# DESCRIPTION OF THE TASK
Repeat the records. Each line must match exactly.
BEGIN
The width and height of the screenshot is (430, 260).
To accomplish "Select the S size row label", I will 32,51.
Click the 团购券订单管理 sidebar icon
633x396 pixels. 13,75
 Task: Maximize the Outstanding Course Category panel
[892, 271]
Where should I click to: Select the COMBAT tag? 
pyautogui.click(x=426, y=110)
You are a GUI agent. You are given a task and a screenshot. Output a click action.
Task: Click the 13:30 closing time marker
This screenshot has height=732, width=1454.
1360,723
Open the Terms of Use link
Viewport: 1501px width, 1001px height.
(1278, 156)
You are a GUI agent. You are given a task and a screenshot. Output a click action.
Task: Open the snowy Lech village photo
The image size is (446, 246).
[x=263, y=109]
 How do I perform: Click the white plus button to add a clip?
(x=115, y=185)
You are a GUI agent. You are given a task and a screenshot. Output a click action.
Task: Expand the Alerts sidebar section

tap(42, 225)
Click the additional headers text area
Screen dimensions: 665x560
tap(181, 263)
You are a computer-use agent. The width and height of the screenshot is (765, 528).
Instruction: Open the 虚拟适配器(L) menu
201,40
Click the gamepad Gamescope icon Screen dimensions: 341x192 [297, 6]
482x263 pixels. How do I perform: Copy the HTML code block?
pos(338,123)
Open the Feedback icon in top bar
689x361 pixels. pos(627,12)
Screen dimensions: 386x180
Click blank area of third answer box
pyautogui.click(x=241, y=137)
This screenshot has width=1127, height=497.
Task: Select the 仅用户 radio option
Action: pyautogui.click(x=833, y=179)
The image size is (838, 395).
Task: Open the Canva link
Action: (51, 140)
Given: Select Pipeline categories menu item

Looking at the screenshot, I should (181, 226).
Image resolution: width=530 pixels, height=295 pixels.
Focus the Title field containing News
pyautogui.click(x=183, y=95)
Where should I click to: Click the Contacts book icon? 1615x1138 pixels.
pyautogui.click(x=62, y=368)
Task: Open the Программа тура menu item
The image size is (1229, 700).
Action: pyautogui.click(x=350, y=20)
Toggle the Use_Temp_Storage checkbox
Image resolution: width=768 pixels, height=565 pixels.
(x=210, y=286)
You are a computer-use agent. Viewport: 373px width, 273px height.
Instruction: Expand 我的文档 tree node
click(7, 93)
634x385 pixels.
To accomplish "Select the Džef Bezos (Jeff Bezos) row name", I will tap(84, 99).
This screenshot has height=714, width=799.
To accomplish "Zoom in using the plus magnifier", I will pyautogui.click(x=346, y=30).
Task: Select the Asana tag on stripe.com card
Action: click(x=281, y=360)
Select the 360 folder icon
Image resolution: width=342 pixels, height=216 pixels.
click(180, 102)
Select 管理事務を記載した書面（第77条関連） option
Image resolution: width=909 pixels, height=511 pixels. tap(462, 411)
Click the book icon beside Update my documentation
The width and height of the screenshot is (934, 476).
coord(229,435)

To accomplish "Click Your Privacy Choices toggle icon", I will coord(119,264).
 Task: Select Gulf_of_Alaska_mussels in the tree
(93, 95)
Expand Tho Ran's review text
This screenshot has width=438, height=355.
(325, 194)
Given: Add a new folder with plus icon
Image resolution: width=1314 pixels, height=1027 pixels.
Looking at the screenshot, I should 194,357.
END
# EXERCISE OUTPUT
The width and height of the screenshot is (430, 260).
To accomplish "Select the S size row label", I will 32,51.
Click the 团购券订单管理 sidebar icon
633x396 pixels. 13,75
 Task: Maximize the Outstanding Course Category panel
[892, 271]
Where should I click to: Select the COMBAT tag? 
pyautogui.click(x=426, y=110)
You are a GUI agent. You are given a task and a screenshot. Output a click action.
Task: Click the 13:30 closing time marker
This screenshot has height=732, width=1454.
1360,723
Open the Terms of Use link
Viewport: 1501px width, 1001px height.
(1278, 156)
You are a GUI agent. You are given a task and a screenshot. Output a click action.
Task: Open the snowy Lech village photo
The image size is (446, 246).
[x=263, y=109]
 How do I perform: Click the white plus button to add a clip?
(x=115, y=185)
You are a GUI agent. You are given a task and a screenshot. Output a click action.
Task: Expand the Alerts sidebar section

tap(42, 225)
Click the additional headers text area
Screen dimensions: 665x560
tap(181, 263)
You are a computer-use agent. The width and height of the screenshot is (765, 528).
Instruction: Open the 虚拟适配器(L) menu
201,40
Click the gamepad Gamescope icon Screen dimensions: 341x192 [297, 6]
482x263 pixels. How do I perform: Copy the HTML code block?
pos(338,123)
Open the Feedback icon in top bar
689x361 pixels. pos(627,12)
Screen dimensions: 386x180
Click blank area of third answer box
pyautogui.click(x=241, y=137)
This screenshot has width=1127, height=497.
Task: Select the 仅用户 radio option
Action: pyautogui.click(x=833, y=179)
The image size is (838, 395).
Task: Open the Canva link
Action: (51, 140)
Given: Select Pipeline categories menu item

Looking at the screenshot, I should (181, 226).
Image resolution: width=530 pixels, height=295 pixels.
Focus the Title field containing News
pyautogui.click(x=183, y=95)
Where should I click to: Click the Contacts book icon? 1615x1138 pixels.
pyautogui.click(x=62, y=368)
Task: Open the Программа тура menu item
The image size is (1229, 700).
Action: pyautogui.click(x=350, y=20)
Toggle the Use_Temp_Storage checkbox
Image resolution: width=768 pixels, height=565 pixels.
(x=210, y=286)
You are a computer-use agent. Viewport: 373px width, 273px height.
Instruction: Expand 我的文档 tree node
click(7, 93)
634x385 pixels.
To accomplish "Select the Džef Bezos (Jeff Bezos) row name", I will tap(84, 99).
This screenshot has height=714, width=799.
To accomplish "Zoom in using the plus magnifier", I will pyautogui.click(x=346, y=30).
Task: Select the Asana tag on stripe.com card
Action: click(x=281, y=360)
Select the 360 folder icon
Image resolution: width=342 pixels, height=216 pixels.
click(180, 102)
Select 管理事務を記載した書面（第77条関連） option
Image resolution: width=909 pixels, height=511 pixels. tap(462, 411)
Click the book icon beside Update my documentation
The width and height of the screenshot is (934, 476).
coord(229,435)

To accomplish "Click Your Privacy Choices toggle icon", I will coord(119,264).
 Task: Select Gulf_of_Alaska_mussels in the tree
(93, 95)
Expand Tho Ran's review text
This screenshot has width=438, height=355.
(325, 194)
Given: Add a new folder with plus icon
Image resolution: width=1314 pixels, height=1027 pixels.
Looking at the screenshot, I should 194,357.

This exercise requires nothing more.